(Element and text position data)
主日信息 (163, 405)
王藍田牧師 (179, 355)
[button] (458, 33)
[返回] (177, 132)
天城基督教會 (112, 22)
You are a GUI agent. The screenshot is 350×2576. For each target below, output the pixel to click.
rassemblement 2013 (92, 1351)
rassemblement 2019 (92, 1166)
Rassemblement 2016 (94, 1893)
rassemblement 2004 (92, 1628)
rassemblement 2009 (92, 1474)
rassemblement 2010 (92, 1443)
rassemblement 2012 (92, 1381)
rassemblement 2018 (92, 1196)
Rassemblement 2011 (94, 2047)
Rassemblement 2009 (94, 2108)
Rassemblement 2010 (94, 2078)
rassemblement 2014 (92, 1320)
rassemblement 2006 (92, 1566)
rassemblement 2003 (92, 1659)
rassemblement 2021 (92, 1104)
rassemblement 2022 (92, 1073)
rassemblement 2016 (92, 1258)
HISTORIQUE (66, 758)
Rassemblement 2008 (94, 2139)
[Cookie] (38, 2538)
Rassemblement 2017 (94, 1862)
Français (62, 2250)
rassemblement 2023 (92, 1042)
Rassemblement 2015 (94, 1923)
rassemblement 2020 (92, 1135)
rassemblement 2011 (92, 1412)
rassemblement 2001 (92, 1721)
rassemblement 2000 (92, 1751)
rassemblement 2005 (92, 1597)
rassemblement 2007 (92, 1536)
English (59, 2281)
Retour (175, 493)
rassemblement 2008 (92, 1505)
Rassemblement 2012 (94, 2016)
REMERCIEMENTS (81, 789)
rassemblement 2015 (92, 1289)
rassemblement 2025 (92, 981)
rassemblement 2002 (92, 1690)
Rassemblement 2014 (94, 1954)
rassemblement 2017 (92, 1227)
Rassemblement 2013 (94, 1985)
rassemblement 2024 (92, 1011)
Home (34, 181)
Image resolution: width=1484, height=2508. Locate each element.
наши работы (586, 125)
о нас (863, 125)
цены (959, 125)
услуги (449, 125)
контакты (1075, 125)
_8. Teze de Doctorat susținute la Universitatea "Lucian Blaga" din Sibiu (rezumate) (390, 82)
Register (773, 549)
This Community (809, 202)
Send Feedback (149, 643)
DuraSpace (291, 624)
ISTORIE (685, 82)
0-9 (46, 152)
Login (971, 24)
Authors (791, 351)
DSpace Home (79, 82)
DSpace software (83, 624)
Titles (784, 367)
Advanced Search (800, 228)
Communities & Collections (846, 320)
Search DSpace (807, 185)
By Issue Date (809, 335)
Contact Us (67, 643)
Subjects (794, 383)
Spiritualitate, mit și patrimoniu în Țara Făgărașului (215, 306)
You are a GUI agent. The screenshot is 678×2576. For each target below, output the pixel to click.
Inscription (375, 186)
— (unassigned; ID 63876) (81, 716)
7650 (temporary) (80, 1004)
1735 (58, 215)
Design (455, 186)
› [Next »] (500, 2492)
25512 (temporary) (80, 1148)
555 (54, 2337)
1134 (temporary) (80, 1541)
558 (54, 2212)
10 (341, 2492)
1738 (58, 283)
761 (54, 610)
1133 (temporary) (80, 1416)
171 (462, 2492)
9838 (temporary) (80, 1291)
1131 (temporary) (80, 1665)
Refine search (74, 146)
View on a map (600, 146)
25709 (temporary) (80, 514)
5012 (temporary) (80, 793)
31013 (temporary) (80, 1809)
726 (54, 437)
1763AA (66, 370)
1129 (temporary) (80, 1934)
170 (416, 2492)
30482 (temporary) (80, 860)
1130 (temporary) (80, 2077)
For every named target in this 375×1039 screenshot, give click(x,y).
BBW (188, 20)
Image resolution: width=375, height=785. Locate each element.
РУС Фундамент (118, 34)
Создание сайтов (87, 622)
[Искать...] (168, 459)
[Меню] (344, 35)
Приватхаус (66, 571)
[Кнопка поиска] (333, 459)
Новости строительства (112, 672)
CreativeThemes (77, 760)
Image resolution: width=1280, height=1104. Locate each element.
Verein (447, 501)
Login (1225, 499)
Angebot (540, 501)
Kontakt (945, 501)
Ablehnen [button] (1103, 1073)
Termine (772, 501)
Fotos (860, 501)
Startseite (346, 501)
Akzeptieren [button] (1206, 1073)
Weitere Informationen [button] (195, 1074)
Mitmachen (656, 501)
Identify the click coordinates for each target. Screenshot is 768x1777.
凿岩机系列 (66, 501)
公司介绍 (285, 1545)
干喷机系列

◆ WHAT IS ASKED:
Reproduce every line of the records above with no changes.

◆ EXERCISE RESPONSE:
主日信息 (163, 405)
王藍田牧師 (179, 355)
[button] (458, 33)
[返回] (177, 132)
天城基督教會 (112, 22)
You are a GUI agent. The screenshot is 350×2576. For each target below, output the pixel to click.
rassemblement 2013 (92, 1351)
rassemblement 2019 (92, 1166)
Rassemblement 2016 (94, 1893)
rassemblement 2004 (92, 1628)
rassemblement 2009 (92, 1474)
rassemblement 2010 (92, 1443)
rassemblement 2012 (92, 1381)
rassemblement 2018 (92, 1196)
Rassemblement 2011 (94, 2047)
Rassemblement 2009 (94, 2108)
Rassemblement 2010 (94, 2078)
rassemblement 2014 (92, 1320)
rassemblement 2006 (92, 1566)
rassemblement 2003 (92, 1659)
rassemblement 2021 (92, 1104)
rassemblement 2022 (92, 1073)
rassemblement 2016 (92, 1258)
HISTORIQUE (66, 758)
Rassemblement 2008 (94, 2139)
[Cookie] (38, 2538)
Rassemblement 2017 (94, 1862)
Français (62, 2250)
rassemblement 2023 (92, 1042)
Rassemblement 2015 (94, 1923)
rassemblement 2020 (92, 1135)
rassemblement 2011 (92, 1412)
rassemblement 2001 (92, 1721)
rassemblement 2000 (92, 1751)
rassemblement 2005 (92, 1597)
rassemblement 2007 (92, 1536)
English (59, 2281)
Retour (175, 493)
rassemblement 2008 (92, 1505)
Rassemblement 2012 (94, 2016)
REMERCIEMENTS (81, 789)
rassemblement 2015 (92, 1289)
rassemblement 2025 (92, 981)
rassemblement 2002 (92, 1690)
Rassemblement 2014 (94, 1954)
rassemblement 2017 (92, 1227)
Rassemblement 2013 (94, 1985)
rassemblement 2024 (92, 1011)
Home (34, 181)
Image resolution: width=1484, height=2508. Locate each element.
наши работы (586, 125)
о нас (863, 125)
цены (959, 125)
услуги (449, 125)
контакты (1075, 125)
_8. Teze de Doctorat susținute la Universitatea "Lucian Blaga" din Sibiu (rezumate) (390, 82)
Register (773, 549)
This Community (809, 202)
Send Feedback (149, 643)
DuraSpace (291, 624)
ISTORIE (685, 82)
0-9 (46, 152)
Login (971, 24)
Authors (791, 351)
DSpace Home (79, 82)
DSpace software (83, 624)
Titles (784, 367)
Advanced Search (800, 228)
Communities & Collections (846, 320)
Search DSpace (807, 185)
By Issue Date (809, 335)
Contact Us (67, 643)
Subjects (794, 383)
Spiritualitate, mit și patrimoniu în Țara Făgărașului (215, 306)
You are a GUI agent. The screenshot is 678×2576. For each target below, output the pixel to click.
Inscription (375, 186)
— (unassigned; ID 63876) (81, 716)
7650 (temporary) (80, 1004)
1735 (58, 215)
Design (455, 186)
› [Next »] (500, 2492)
25512 (temporary) (80, 1148)
555 (54, 2337)
1134 (temporary) (80, 1541)
558 (54, 2212)
10 (341, 2492)
1738 (58, 283)
761 (54, 610)
1133 (temporary) (80, 1416)
171 (462, 2492)
9838 (temporary) (80, 1291)
1131 (temporary) (80, 1665)
Refine search (74, 146)
View on a map (600, 146)
25709 (temporary) (80, 514)
5012 (temporary) (80, 793)
31013 (temporary) (80, 1809)
726 (54, 437)
1763AA (66, 370)
1129 (temporary) (80, 1934)
170 (416, 2492)
30482 (temporary) (80, 860)
1130 (temporary) (80, 2077)
For every named target in this 375×1039 screenshot, give click(x,y).
BBW (188, 20)
Image resolution: width=375, height=785. Locate each element.
РУС Фундамент (118, 34)
Создание сайтов (87, 622)
[Искать...] (168, 459)
[Меню] (344, 35)
Приватхаус (66, 571)
[Кнопка поиска] (333, 459)
Новости строительства (112, 672)
CreativeThemes (77, 760)
Image resolution: width=1280, height=1104. Locate each element.
Verein (447, 501)
Login (1225, 499)
Angebot (540, 501)
Kontakt (945, 501)
Ablehnen [button] (1103, 1073)
Termine (772, 501)
Fotos (860, 501)
Startseite (346, 501)
Akzeptieren [button] (1206, 1073)
Weitere Informationen [button] (195, 1074)
Mitmachen (656, 501)
Identify the click coordinates for each target. Screenshot is 768x1777.
凿岩机系列 (66, 501)
公司介绍 (285, 1545)
干喷机系列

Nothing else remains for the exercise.